Monday, 16 September 2013

there's a grief that can't be spoken.

I've been staring at an empty page for a while now trying to think of a  profound, or beautiful way to put what I want to say but I think the only way I can do this justice is to just say exactly what I feel. Raw emotions, no edits, no glossing feelings over to make me look slightly less unhinged. What I'm writing is straight from the empty space where piece of my heart - that was taken away from me six years ago - used to be.

At the age of seventeen, I'd lost quite a number of people to death. But none of them could prepare me for the biggest loss of my life. There isn't a manual to tell you how to grieve, or how to cope with the loss of a loved one. I wish there was, it would make life so much easier. But that's life isn't it? Experiencing life and experiencing death. 

Nothing could have prepared me, it wasn't an expected death, not that I think that makes it any easier. No amount of time or words would have relieved or numbed the pain even in the slightest fraction. 

We spent an excruciatingly long night camped out in a tiny relatives room on 3 small sofas praying for a miracle, for the medicine to work, for anything.

But no amount of praying or wishing or hoping could have changed the outcome, the next morning, the words "there's nothing more we can do" were spoken, and the world that I knew was altered forever.

They removed the monitors and machinery keeping him alive and I held his hand and whispered in his ear. I can still feel his hand, how it felt that morning. It was different to every other time I had held his hand, this time it was lifeless, it still dwarfed my tiny hands and I knew this was the last time I was ever going to see him alive and feel the complete security and warmth that I felt every time that I grabbed his hand.

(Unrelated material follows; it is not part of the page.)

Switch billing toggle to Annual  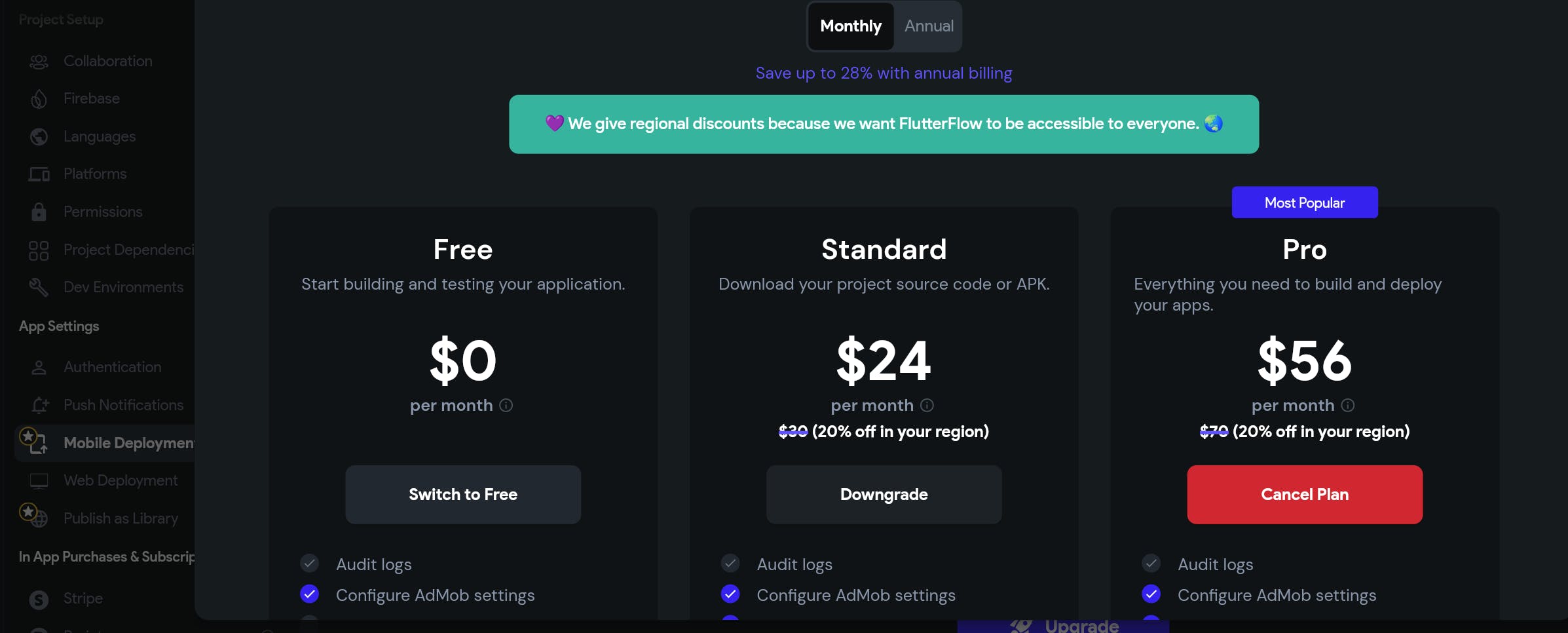tap(929, 26)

It didn't take very long, I suppose it never does. You remove the machine keeping the body alive, because the  body can't keep itself alive, and it's a waiting game of how long it can sustain itself before finally giving in. It was twenty minutes or so. I say it wasn't enough, but what amount of time would have been enough? 

I felt it instantly, a gaping hole was punched through my chest, my legs were no longer able to hold me and I fell to the floor. I'm still there now. 

I can visualise it all as though it was yesterday. And it does feel like yesterday, sometimes I hate the way my brain holds onto every painful detail, it makes the flashbacks and nightmares a lot more hard to recover from.

The pain in my chest that he left has become a normal sensation now. I don't think it will ever disappear. It aches, it burns, it hurts. This is my life now, a world in which he doesn't exist. 

It was an indescribable loss and I'm not going to sit here and try and find a collection of words that can't  even remotely articulate the emotions correctly.

One thing I can say, is that there have been times when I have felt his presence around me. As ridiculous as that may sound, there are times when I've sense him behind me, or in the room with me. His scent floods my senses and I'm immediately comforted. There was even a period of time when I felt something sit on the end of my bed each night and move a framed photograph of him and I next to my bed from another side of the room. Make of that what you will. But I take that as a sign that he still walks beside me. He may not be physically present, but for as long as I am living, he remains at my side, in my heart, and in my soul. 

I wish I could attest that "time heals everything" maybe it does. Time, that little paradox; running out by the second but on an indefinite infinite span. I have yet to be healed by time. But I have hope that I will. 

So, as we approach the night that six years ago changed my life forever. I am trying my hardest to remember the wonderful, beautiful, loving, inspirational person that he was. Not the huge gap that he left behind. I am who I am because he loved me, he taught me, he shaped me, he made me soar, and he was there when I fell.